● Exercise requirements: Could you reproduce the lines below from the one with "Screen dimensions: 845x669" through the one with "This screenshot has width=659, height=484."? Keep both ends and add nothing.
___ Material for this exercise
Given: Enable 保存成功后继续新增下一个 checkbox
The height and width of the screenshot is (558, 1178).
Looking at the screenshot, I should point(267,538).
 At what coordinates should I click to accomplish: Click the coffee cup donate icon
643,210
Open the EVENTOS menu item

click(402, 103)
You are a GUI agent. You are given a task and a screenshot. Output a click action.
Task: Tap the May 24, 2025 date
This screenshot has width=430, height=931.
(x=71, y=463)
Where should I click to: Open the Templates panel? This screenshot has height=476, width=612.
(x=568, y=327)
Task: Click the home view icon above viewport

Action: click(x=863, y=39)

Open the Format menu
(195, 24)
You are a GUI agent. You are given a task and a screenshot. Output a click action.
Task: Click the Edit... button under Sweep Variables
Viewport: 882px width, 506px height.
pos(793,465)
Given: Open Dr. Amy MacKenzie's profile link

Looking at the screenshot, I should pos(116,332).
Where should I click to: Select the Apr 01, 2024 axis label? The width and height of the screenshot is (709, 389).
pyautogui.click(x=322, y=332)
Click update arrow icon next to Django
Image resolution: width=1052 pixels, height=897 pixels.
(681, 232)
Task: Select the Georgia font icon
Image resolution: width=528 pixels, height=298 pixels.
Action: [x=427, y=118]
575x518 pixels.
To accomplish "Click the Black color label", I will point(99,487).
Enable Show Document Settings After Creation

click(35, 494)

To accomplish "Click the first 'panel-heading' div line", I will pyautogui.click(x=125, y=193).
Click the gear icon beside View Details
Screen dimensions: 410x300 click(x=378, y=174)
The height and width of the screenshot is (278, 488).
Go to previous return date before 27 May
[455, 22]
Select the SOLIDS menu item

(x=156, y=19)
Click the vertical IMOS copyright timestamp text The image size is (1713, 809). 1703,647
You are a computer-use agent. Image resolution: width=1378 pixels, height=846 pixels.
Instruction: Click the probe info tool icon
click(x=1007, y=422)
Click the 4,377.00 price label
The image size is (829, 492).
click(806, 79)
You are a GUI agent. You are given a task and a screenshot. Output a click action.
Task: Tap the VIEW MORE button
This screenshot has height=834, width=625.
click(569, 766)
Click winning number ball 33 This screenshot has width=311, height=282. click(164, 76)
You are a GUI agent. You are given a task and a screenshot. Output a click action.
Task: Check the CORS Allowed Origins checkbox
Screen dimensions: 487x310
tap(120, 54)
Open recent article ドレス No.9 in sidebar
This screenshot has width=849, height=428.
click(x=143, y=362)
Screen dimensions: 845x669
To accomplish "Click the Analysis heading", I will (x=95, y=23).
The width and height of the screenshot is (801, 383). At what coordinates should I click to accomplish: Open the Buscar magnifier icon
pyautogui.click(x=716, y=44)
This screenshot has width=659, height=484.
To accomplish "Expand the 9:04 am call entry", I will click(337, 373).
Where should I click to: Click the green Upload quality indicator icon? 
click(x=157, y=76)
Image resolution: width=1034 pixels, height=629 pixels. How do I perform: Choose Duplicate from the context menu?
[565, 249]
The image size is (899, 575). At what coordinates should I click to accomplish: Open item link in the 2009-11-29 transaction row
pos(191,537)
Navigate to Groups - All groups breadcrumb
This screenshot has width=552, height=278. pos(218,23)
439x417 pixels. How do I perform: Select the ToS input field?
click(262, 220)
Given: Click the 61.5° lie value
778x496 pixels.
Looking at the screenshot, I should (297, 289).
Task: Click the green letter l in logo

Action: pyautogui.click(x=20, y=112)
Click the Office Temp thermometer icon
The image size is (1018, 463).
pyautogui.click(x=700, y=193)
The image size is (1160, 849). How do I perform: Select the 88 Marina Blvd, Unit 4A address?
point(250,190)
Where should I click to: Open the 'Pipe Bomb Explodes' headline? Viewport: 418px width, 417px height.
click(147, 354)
______
● Response box:
Screen dimensions: 845x669
To accomplish "Click the Analysis heading", I will (x=95, y=23).
The width and height of the screenshot is (801, 383). At what coordinates should I click to accomplish: Open the Buscar magnifier icon
pyautogui.click(x=716, y=44)
This screenshot has width=659, height=484.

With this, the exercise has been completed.